In this article I’ll present some approaches to SQL query format and coding that I use. Nothing radically different, just some rules that I follow that may improve your development and testing productivity.
During the testing phase, tweaking and commenting out slabs of code is my main activity, so having a structure that enables easy commenting out and modification is really helpful.
When coding, my 3 main rules are:
1. Ensure consistency – indentation and formatting consistency enables faster visual inspection of large files to identify the problematic section of code.
2. Add comments where needed – at the start, explain what you’re trying to achieve; for complex logic, give information that might help the unfamiliar reader; and at each join, summarise the attributes you need from the joined table.

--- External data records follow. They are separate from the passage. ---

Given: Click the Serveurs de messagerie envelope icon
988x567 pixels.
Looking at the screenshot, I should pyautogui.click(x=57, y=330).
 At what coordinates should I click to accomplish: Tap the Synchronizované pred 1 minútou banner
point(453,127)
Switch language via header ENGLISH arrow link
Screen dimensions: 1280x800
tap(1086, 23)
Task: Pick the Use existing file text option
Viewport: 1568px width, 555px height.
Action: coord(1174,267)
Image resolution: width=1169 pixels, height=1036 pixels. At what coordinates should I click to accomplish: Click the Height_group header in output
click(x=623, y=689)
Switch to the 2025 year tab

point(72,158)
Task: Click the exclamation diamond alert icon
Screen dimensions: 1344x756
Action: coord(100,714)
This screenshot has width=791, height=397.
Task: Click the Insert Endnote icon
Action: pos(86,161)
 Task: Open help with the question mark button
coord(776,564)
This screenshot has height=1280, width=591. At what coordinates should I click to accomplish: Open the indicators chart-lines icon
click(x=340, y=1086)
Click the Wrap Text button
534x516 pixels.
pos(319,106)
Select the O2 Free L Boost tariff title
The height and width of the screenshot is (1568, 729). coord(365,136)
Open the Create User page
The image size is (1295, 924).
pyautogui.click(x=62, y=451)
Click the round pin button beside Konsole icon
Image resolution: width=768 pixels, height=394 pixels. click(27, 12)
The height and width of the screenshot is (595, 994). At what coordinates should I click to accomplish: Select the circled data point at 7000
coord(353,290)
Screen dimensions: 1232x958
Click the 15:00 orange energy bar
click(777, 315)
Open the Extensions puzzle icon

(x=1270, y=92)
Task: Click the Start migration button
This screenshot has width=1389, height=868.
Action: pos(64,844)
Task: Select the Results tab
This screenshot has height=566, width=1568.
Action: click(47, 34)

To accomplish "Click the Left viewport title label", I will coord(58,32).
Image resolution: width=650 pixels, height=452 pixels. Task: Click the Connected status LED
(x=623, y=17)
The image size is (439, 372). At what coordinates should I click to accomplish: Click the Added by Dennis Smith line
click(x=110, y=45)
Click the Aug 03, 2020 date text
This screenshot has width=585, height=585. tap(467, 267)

3. Minimise – try to produce the least amount of code that will achieve the objective – the less code written means there is less chance of there being a bug in your code. For example, if you have a query that joins to a table multiple times, a better approach might be to create a sub-select for that table with a group by on the table identifier. I’ve often used this approach to reduce the lines of code in my scripts, with the added benefit of improved query performance.
Development Tool Selection
Finding the best development tool that works for you and your database platform is really important for productivity. I developed databases on Teradata for over 10 years and used Teradata SQL Assistant, mainly due to its syntax highlighting and more importantly, the inbuilt query history, which was a big benefit. I had years of query history stored and readily available to assist colleagues when they needed advice on using a table when I’d worked with it in the past.
I’ve been using Azure and AWS cloud databases as well as Snowflake for many years now, and my current development tool of choice is Microsoft Visual Studio Code. It’s a real pleasure to use VS Code when working with Azure databases as Microsoft’s SQL Server extension has excellent intelli-sense and ‘as-you-type’ error detection, which greatly increases debugging efficiency. Snowflake’s vendor-provided VS Code extension is also quite good, enabling seamless log-in and query history, but as of mid-2024, it doesn’t have ‘as-you-type’ error detection functionality, so it’s a lot more important to format your code cleanly in order to debug the syntax errors that occur. In addition, Snowflake’s syntax errors (again as of mid-2024 so this may improve in future) are quite often really unhelpful, and when working with huge Stored Procedures, I can’t impress enough how important it is to have well-structured code.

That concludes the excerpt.